PROBLEM: Output nothing but the line containing "Task: Click the NoBorders setting title" and the lines after it through the end of the material below, each reproduced exactly.
■ ■ ■ ■ ■
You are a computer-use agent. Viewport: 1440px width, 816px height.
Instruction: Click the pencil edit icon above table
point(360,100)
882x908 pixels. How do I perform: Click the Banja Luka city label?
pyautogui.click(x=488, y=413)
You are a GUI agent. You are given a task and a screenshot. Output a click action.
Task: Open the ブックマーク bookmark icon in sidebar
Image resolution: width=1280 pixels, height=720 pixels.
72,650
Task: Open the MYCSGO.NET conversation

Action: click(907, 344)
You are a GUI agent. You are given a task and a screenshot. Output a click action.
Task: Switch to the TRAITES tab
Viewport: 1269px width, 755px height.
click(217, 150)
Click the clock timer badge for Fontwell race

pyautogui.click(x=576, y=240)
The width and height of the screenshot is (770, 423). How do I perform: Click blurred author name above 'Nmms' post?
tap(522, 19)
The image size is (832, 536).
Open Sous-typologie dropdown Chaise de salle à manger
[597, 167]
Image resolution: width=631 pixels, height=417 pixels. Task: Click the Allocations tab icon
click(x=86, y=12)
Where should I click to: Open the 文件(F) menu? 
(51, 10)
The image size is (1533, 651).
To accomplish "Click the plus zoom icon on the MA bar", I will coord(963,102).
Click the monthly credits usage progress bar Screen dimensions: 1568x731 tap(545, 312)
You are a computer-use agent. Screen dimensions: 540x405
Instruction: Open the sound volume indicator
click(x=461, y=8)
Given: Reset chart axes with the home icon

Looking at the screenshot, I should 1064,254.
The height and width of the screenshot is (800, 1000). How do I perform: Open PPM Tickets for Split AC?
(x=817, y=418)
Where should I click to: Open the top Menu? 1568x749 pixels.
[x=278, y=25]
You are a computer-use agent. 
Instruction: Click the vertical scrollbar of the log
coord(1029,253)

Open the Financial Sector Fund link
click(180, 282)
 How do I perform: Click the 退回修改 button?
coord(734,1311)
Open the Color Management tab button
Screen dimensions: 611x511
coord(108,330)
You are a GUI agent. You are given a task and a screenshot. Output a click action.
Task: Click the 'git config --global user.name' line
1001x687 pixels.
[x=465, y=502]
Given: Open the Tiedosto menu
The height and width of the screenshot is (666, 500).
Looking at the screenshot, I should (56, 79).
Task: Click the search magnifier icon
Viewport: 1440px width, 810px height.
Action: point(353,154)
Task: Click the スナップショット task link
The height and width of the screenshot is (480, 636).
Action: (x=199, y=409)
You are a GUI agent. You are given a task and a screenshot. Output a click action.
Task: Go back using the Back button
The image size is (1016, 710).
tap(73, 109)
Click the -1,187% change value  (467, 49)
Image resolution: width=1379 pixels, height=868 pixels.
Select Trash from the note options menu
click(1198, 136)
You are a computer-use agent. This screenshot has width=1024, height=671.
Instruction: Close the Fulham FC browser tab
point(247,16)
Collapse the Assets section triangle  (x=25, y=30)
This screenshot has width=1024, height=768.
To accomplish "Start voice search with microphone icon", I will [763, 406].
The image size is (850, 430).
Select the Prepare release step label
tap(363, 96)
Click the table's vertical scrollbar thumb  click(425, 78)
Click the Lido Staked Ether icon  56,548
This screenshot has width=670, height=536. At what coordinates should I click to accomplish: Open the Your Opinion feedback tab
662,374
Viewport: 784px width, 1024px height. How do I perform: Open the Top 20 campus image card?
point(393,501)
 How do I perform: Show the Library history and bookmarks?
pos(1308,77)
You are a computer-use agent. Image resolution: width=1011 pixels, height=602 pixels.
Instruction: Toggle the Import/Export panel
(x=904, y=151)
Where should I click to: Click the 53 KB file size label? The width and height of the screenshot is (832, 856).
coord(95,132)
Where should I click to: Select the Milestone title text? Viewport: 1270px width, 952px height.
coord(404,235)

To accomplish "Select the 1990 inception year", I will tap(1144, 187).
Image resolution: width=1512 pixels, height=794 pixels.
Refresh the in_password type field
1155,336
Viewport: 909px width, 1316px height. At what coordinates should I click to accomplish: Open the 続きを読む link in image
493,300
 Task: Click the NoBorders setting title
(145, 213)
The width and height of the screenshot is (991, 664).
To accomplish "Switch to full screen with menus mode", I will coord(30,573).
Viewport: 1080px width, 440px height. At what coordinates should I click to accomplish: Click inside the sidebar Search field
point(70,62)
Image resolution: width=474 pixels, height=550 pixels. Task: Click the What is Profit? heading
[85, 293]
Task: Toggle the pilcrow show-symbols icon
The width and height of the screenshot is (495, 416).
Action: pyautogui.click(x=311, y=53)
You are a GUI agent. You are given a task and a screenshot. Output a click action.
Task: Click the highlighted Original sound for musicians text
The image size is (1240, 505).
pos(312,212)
■ ■ ■ ■ ■
SOLUTION FOR THIS TASK:
 Task: Click the NoBorders setting title
(145, 213)
The width and height of the screenshot is (991, 664).
To accomplish "Switch to full screen with menus mode", I will coord(30,573).
Viewport: 1080px width, 440px height. At what coordinates should I click to accomplish: Click inside the sidebar Search field
point(70,62)
Image resolution: width=474 pixels, height=550 pixels. Task: Click the What is Profit? heading
[85, 293]
Task: Toggle the pilcrow show-symbols icon
The width and height of the screenshot is (495, 416).
Action: pyautogui.click(x=311, y=53)
You are a GUI agent. You are given a task and a screenshot. Output a click action.
Task: Click the highlighted Original sound for musicians text
The image size is (1240, 505).
pos(312,212)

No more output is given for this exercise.